Why should you care:
Director Edgar Wright left the production of the Marvel movie “Ant-Man” in the middle of filming, and “Baby Driver” is his follow-up. It’s a new original work from the guy behind “Shaun of the Dead,” “At World’s End,” and “Scott Pilgrim vs. the World.”
Plus, it’s a fun summer movie.
Have you ever walked down the street while listening to music and pretended that you’re living in a music video? Pretty much the whole movie is like that. When he’s not driving cars, Baby makes mixtapes, and the movie uses well-timed music a lot like “Guardians of the Galaxy.” And it’s all set to the same manic energy you might recognize from Wright’s other movies.
A lot of the secondary performances are also great. Kevin Spacey gets to do that Kevin Spacey thing where he angrily yells and it’s really funny. Jamie Foxx is great as a ruthless, amoral criminal, and Jon Hamm gets a lot of screen time as another member of the criminal gang.
Ansel Elgort is not a good actor.
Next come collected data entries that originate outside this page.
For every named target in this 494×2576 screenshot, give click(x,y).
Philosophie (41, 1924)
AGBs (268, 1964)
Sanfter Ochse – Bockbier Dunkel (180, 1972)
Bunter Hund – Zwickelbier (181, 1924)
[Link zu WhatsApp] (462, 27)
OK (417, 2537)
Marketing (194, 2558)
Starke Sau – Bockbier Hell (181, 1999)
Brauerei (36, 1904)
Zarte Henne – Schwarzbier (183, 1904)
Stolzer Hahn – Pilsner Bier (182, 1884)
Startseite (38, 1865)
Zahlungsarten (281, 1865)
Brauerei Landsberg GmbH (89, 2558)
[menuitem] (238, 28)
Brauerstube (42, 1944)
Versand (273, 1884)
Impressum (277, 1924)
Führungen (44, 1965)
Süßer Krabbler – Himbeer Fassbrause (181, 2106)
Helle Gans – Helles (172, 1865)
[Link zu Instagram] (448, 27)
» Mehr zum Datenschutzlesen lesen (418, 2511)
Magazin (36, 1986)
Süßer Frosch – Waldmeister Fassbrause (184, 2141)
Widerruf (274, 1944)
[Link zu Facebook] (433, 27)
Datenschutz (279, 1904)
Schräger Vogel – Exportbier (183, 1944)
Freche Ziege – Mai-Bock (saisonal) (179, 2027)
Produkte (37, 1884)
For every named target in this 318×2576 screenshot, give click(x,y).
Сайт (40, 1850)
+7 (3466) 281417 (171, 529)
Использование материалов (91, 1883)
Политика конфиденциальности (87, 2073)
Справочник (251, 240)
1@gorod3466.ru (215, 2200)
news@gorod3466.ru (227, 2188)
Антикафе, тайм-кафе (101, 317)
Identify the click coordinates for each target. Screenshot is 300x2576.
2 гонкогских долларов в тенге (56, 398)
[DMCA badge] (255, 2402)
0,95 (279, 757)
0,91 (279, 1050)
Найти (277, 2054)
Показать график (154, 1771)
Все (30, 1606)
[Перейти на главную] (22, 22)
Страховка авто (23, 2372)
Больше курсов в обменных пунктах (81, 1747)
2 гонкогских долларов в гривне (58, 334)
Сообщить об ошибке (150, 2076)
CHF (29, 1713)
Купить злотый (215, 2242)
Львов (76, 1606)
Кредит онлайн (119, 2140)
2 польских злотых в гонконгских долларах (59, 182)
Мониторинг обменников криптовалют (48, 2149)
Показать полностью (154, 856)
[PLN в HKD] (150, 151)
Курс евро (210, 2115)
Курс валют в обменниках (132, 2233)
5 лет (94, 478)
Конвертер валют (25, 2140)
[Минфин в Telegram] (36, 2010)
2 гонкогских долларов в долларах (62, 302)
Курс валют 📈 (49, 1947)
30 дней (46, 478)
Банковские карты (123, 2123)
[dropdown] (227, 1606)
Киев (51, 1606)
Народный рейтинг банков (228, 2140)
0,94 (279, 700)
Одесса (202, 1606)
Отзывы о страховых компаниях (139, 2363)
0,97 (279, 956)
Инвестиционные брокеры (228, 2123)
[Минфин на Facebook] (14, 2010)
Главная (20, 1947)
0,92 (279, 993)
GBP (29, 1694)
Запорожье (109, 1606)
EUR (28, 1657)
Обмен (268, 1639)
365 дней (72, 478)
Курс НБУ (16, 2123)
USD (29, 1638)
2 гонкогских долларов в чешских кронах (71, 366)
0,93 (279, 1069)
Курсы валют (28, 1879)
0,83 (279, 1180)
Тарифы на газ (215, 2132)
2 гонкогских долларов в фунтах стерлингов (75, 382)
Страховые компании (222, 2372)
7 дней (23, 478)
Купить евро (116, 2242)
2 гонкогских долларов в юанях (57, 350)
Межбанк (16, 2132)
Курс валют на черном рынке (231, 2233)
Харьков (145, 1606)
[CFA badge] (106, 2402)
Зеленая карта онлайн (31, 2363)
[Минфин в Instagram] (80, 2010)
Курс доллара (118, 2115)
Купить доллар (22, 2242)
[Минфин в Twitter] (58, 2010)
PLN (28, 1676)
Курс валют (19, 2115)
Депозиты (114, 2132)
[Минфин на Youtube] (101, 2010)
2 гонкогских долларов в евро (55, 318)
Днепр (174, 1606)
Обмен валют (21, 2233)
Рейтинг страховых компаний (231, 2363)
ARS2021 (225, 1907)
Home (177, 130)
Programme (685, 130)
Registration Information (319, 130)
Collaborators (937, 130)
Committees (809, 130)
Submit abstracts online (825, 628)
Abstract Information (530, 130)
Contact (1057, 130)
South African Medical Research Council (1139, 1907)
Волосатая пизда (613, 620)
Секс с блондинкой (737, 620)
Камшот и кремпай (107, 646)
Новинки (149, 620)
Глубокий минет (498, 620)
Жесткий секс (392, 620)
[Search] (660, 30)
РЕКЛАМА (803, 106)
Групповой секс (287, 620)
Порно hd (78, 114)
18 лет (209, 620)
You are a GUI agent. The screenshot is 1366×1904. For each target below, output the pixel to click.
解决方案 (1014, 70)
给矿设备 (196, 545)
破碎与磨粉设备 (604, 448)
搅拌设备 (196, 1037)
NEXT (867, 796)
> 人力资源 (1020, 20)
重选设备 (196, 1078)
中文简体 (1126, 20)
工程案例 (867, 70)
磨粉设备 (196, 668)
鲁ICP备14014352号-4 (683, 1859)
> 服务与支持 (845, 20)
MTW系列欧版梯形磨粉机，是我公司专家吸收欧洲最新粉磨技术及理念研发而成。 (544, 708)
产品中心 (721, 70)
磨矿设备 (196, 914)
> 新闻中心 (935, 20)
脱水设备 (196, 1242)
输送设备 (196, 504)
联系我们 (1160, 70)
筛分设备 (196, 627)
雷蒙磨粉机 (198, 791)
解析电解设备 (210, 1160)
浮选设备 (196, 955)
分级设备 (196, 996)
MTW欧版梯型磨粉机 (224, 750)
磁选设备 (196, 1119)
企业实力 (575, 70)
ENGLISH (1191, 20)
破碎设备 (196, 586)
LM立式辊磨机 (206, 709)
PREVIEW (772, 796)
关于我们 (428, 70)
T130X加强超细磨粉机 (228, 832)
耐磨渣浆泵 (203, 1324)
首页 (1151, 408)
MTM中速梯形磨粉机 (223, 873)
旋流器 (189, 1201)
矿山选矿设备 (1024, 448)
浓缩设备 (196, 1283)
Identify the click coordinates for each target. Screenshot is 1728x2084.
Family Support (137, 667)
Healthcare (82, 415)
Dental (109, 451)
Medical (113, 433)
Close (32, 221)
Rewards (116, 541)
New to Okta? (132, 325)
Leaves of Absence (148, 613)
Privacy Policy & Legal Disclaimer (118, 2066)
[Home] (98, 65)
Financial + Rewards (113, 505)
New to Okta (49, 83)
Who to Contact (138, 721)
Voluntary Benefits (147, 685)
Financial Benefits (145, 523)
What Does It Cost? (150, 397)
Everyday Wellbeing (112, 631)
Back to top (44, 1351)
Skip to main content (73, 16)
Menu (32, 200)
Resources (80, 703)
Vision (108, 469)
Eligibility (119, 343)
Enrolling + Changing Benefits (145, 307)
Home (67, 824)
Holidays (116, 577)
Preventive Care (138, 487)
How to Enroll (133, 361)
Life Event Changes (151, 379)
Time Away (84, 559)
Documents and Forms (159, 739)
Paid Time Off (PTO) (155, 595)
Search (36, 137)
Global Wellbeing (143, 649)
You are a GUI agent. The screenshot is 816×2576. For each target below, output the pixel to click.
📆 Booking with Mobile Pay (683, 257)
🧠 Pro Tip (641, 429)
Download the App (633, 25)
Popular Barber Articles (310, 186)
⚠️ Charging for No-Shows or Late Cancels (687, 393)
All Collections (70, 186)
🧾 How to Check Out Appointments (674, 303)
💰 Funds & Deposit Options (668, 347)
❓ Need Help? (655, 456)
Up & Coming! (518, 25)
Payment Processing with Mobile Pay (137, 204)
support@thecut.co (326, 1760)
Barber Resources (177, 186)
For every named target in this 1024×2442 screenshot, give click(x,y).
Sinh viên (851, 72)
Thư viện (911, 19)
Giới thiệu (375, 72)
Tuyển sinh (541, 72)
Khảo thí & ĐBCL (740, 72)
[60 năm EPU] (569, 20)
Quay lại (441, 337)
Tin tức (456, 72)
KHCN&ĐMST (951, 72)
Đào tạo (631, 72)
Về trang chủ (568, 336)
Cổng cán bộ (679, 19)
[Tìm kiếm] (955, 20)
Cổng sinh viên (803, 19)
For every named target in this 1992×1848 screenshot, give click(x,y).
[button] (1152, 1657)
His character is a lot like Ryan Gosling’s in “Drive” in two ways: (1) He’s a driver who wants to leave a criminal life and live with a girl, and (2) he doesn’t need to do much more than run, turn a steering wheel, and stare in the distance when people are talking to him. But when he does need to emote, Elgort falls flat. He’s out-acted by CJ Jones, who’s deaf and wheelchair-bound and plays his foster father.
The female characters in the movie — Lily James, who plays Baby’s love interest, and Eiza González, another one of the criminals — have little characteristics of their own and mostly exist to move the plot forward.
What I love about Edgar Wright is that he can pack a bunch of witty lines and visual jokes in each frame. “Scott Pilgrim” is the best example of this. There are a few scenes where he does this in “Baby Driver” — most prominently in a great long tracking shot at the introduction where Baby fetches a few cups of coffee for his criminal friends. But for the most part, Wright’s signature is lost in the action.
“Baby Driver” is a thrilling, fun, and funny car chase movie that’s better than most Hollywood products. It’s held back by Elgort’s lifeless performance and by its laziness in building its female characters.
“Baby Driver” is currently in theaters.